A Scottish court on Friday rejected a motion to declare that the country's devolved parliament has the power to call an independence referendum without the consent of the British government.
Judge Ailsa Carmichael said it would be "hypothetical, academic and premature" to make a ruling on the issue, which has increasingly seen London and Edinburgh at loggerheads.
Even if she did, she said it "would not compel the Scottish Government, the United Kingdom Government, or the Scottish Parliament to act in any particular way," she added.
Scotland held an independence referendum in 2014, in which Scots voted in favor of remaining part of the United Kingdom by 55% to 45%. Calls for another vote have grown since Britain voted to leave the European Union in 2016, as a majority of Scots (62%) wanted to remain part of the bloc.
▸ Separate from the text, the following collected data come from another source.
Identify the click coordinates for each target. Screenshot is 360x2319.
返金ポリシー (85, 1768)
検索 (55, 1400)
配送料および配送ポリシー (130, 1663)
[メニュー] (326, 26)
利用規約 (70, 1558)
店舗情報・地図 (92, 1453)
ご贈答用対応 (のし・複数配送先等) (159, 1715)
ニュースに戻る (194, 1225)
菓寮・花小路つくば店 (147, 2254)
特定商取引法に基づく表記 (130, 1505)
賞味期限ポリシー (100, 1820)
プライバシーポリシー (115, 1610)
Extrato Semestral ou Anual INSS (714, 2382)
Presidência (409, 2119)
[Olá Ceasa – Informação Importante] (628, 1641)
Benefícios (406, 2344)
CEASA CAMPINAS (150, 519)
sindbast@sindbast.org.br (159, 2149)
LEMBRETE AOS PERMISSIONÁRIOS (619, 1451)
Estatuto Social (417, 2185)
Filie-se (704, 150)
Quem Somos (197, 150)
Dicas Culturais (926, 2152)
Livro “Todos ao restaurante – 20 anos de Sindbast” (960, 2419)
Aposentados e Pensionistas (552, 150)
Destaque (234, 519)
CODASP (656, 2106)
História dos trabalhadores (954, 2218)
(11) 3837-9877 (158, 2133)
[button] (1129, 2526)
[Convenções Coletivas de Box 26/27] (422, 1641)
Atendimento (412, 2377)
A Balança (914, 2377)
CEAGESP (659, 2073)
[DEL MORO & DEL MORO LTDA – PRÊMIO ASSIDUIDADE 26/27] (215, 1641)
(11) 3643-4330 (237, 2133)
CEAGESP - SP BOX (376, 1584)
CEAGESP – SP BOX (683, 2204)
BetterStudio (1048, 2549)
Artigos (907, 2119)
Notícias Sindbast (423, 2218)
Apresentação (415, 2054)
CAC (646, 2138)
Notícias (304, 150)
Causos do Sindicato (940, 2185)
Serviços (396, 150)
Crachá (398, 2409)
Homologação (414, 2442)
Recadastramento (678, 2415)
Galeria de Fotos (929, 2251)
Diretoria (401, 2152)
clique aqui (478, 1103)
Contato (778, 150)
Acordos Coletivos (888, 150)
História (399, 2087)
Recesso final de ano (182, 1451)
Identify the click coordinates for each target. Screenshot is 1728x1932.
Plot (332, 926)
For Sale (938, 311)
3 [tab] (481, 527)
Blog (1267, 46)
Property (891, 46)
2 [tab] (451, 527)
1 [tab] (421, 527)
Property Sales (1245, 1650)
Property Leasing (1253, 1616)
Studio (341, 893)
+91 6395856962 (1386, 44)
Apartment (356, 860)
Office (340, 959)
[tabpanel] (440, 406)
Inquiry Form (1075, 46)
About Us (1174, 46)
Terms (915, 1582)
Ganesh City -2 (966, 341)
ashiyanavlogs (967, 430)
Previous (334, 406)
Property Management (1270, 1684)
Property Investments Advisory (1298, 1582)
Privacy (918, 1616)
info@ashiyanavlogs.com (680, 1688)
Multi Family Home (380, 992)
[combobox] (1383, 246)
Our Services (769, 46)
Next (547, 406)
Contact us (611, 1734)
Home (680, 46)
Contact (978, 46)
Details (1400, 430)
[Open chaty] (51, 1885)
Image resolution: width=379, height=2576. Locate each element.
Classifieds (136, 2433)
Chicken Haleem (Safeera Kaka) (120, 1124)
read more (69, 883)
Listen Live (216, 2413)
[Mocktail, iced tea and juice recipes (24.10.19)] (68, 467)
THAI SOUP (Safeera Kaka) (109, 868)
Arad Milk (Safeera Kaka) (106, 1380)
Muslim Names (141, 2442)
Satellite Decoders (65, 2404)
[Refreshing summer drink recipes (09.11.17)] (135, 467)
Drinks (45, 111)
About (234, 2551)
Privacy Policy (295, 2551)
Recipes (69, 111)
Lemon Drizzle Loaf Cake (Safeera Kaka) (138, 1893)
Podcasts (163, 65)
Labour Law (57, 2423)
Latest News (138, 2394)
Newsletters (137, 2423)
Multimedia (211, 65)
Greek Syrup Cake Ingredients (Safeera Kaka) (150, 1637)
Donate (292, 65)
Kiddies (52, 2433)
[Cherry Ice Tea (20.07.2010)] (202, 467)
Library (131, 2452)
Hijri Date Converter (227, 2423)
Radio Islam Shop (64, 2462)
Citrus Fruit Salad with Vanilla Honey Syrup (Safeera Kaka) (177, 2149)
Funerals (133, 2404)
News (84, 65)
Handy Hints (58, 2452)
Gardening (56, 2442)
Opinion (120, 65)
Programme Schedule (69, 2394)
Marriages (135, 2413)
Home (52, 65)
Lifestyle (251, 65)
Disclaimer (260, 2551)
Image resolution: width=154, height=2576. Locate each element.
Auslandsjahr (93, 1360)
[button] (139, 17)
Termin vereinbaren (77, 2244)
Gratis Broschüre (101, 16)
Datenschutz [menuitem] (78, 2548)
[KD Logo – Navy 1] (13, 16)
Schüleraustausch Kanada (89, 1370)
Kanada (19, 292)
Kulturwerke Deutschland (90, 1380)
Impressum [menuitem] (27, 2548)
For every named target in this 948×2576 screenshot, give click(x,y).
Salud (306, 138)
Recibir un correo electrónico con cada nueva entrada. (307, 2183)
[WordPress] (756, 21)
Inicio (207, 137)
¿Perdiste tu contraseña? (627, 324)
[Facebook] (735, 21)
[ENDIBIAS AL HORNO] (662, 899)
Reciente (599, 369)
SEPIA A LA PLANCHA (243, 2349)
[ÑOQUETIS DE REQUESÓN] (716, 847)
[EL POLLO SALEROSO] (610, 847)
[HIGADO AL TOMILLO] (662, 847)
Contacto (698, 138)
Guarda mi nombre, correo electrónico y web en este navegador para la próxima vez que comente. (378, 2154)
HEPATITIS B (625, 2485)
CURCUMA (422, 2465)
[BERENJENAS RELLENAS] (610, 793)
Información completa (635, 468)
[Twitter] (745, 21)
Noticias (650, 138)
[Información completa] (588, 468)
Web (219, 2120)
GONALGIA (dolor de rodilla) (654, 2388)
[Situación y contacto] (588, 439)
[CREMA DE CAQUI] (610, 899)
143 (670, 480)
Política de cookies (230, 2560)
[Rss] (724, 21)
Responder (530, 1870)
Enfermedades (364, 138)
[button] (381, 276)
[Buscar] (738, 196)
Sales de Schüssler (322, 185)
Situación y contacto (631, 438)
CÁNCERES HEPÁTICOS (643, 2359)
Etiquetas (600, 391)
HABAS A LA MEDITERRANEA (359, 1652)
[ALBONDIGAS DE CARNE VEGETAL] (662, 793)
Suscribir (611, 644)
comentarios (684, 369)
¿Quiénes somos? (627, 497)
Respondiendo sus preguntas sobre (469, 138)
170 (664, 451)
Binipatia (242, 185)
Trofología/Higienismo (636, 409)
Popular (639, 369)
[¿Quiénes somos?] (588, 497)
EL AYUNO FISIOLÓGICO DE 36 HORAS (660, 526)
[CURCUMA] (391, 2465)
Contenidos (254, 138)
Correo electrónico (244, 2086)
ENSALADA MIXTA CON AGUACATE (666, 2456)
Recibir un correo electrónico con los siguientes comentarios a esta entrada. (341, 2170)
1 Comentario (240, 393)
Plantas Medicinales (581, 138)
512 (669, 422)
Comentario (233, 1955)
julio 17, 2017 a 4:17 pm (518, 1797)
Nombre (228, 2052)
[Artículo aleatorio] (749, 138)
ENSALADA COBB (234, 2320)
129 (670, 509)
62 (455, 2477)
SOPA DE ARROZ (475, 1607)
A string of opinion polls in the past year have shown that more than 50% of are Scots would now vote for independence.
Those calls are expected to grow louder if the ruling, pro-independence Scottish National Party (SNP) wins an even bigger majority at upcoming elections for the Edinburgh parliament in May.
But British Prime Minister Boris Johnson has repeatedly refused to grant permission for Scotland to hold another referendum.
Under the Scotland Act, the powers to do so must be transferred from London to Edinburgh.
Independence campaigner Martin Keatings, however, applied to Scotland's highest civil court, the Court of Session, for a judge to rule on the law.
He argued at a hearing last month that the Scottish Parliament does have the power to legislate to hold a referendum on its own.
He called judge Carmichael's ruling "neutral" and indicated he would appeal.
"She did not have available to her, all the information she required to rule, and from first glance, the ruling is highly appealable," he added.
Last February, SNP lawmaker Joanna Cherry suggested the Scottish Parliament should support a non-binding consultative referendum, then let judges decide if it had the legal power to do so.
Scotland's First Minister Nicola Sturgeon has also said she would not rule out seeking legal clarification of her government's power to hold such a vote.